1Ha-Neul Yu,2Rajaie Namas, 4Lara N. Memisoglu, 2Bianca Lantajo, 2Annie Joy, 2Manal Ballan, 2Noor Abdul Ghani, 3Safa Hegazin, 2Mohamed Elarabi
1Biology Program, Division Of Science, New York University Abu Dhabi, 2Cleveland Clinic Abu Dhabi, 3Division of Hospital Medicine, Department of Internal Medicine, Cleveland Clinic Abu Dhabi, 4American Community School of Abu Dhabi
Knowledge is a vital element in treating patients with rheumatic and musculoskeletal diseases (RMD) which allows the ability to cope with the physical, psychological and social problems associated with the disease burden. In addition, it is essential to the promotion of preference, adherence, compliance, and safety in relation to complex treatment regimes.
The aim of the study is to assess the patient awareness on RMD’s and estimate the preference in regards to immunosuppressive therapies in the United Arab Emirates (UAE) population who are attending Cleveland Clinic Abu Dhabi.

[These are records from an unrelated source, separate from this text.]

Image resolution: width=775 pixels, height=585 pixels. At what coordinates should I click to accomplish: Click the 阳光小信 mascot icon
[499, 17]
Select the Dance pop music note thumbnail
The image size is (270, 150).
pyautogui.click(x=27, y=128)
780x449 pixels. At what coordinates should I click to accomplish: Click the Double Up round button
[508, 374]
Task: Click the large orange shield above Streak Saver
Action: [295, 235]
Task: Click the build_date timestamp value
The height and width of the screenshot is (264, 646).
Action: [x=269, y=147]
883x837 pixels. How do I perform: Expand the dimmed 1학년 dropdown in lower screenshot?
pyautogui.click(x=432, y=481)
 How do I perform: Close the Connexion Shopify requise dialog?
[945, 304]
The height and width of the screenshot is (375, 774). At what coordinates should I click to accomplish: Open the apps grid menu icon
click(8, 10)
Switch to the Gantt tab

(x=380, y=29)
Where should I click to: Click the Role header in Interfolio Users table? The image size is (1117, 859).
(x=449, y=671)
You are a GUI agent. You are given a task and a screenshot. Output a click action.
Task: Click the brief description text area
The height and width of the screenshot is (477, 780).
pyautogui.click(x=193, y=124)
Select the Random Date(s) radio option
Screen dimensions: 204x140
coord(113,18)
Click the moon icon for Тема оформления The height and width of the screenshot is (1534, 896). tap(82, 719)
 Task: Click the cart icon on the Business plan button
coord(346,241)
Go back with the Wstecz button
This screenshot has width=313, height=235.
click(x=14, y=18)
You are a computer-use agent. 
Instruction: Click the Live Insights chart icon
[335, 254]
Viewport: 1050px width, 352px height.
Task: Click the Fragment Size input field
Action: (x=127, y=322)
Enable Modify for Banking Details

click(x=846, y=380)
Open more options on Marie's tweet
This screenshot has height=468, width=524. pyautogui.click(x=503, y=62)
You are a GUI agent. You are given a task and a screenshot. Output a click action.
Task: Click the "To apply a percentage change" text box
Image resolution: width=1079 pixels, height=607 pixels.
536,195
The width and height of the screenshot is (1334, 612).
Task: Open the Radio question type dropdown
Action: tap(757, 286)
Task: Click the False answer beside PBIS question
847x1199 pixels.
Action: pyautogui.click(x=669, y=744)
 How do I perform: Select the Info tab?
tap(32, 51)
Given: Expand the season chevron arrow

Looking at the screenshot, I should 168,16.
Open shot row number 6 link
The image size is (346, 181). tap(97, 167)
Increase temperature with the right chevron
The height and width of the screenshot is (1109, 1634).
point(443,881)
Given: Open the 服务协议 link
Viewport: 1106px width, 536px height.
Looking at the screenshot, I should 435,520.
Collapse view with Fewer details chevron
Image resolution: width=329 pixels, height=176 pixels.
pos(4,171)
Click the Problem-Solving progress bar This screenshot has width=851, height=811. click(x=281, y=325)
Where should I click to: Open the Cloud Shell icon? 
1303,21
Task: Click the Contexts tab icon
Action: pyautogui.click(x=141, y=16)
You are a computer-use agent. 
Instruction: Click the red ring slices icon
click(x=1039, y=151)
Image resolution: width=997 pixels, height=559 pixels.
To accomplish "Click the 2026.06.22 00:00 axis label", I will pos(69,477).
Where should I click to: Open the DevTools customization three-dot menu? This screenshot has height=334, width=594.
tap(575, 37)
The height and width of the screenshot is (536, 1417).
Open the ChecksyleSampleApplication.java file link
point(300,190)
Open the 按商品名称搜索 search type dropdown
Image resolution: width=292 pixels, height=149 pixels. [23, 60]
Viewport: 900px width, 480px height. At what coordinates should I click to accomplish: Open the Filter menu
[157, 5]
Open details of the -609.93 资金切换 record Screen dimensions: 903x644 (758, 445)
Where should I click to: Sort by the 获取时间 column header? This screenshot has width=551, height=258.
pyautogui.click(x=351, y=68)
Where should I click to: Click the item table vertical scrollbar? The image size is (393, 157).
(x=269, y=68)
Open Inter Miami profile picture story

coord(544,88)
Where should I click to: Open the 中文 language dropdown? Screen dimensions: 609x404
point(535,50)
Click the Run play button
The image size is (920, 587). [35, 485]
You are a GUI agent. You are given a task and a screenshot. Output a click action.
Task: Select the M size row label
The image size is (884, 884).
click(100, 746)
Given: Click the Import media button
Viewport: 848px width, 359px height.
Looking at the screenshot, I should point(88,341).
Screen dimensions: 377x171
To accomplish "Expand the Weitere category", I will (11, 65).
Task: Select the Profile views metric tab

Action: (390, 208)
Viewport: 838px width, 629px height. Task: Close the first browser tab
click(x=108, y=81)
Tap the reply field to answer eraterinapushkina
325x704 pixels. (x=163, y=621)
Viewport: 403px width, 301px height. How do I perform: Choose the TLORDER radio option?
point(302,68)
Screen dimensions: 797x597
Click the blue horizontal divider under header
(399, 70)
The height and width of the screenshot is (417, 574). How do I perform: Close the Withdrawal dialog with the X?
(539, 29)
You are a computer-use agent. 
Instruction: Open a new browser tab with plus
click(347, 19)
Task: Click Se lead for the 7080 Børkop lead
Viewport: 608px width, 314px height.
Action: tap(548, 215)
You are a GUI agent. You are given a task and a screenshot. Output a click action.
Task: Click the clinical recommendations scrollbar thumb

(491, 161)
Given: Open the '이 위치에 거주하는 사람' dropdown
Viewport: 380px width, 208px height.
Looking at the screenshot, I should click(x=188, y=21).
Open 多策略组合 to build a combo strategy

Material(s) and Method(s):
The study included two arms, patients with an established diagnosis of RMD and the patients who were referred to the rheumatology clinic to be screened for an underlying RMD. A self-made questionnaire in 2 languages (English and Arabic) which comprised of 10 questions divided into 2 sets: 1. Knowledge about RMDs (gender, level of education, duration of disease, effect on pregnancy, are autoimmune disease curable? And duration patients with the autoimmune disease receive immunosuppressive therapies) 2. Medication preference (oral vs. subcutaneous vs. intravenous, daily vs. weekly vs. monthly). Descriptive statistics were used to calculate all participants’ responses. Student t-test for quantitative data and the chi-squared test for qualitative data. P<0.05 was considered significant.
A total of 455 patients, of which 303 patients had established diagnosis of a RMD (dRMD) and 152 patients screened for underlying rheumatic disease (sRMD), were studied. 76.7% were females (dRMD: 80.9%; sRMD:68.4%; p-value 0.003). Mean age was 43.3 ± 0.7 (dRMD: 41.0 ± 0.8; sRMD: 47.7 ± 1.2; p-value 0.004). Majority of patients had either
College/University/Bachelor’s degree (dRMD: 47.9%; sRMD:54.6%), Secondary School (dRMD:18.8%;sRMD:15.1%) and Illiterate (dRMD:6.3%; sRMD:12.5%). The most common rheumatic disease was rheumatoid arthritis (37.3%) followed by SLE (32.7%). 66.3% answered that RMDs is a curable disease (dRMD: 64.7%; sRMD:69.7%; p-value 0.28), 56% answered that RMD affect pregnancy or getting pregnant (dRMD: 53.8%; sRMD:60.5%; p-value 0.17), 7.7% answered the disease is communicable (dRMD: 6.9%; sRMD:9.2%; p-value 0.39). 49.9% answered that the disease is lifelong, 20.4%( less than 1 year), 14.5 (1-2 years) and 15.2% (3-5 years). Patients preferred oral medication (74.9%) over subcutaneous injection (11.6%) or intravenous (13.4%) with the highest preference for the monthly medication (42.9%) followed by daily (32.5%) and weekly (24.6%). The majority of patients involved in the study were educated however they have full awareness about RMDs. There were no differences in understanding RMDs between patients with established rheumatic diseases or patients who were screened. Different education levels had significant differences in responses about whether rheumatic autoimmune diseases can be cured and the duration of treatment in patients with established rheumatic autoimmune diseases.
These findings highlight the need for raising awareness of rheumatic diseases in our community to promote better understanding and adherence to the treatment regimens in the United Arab Emirates.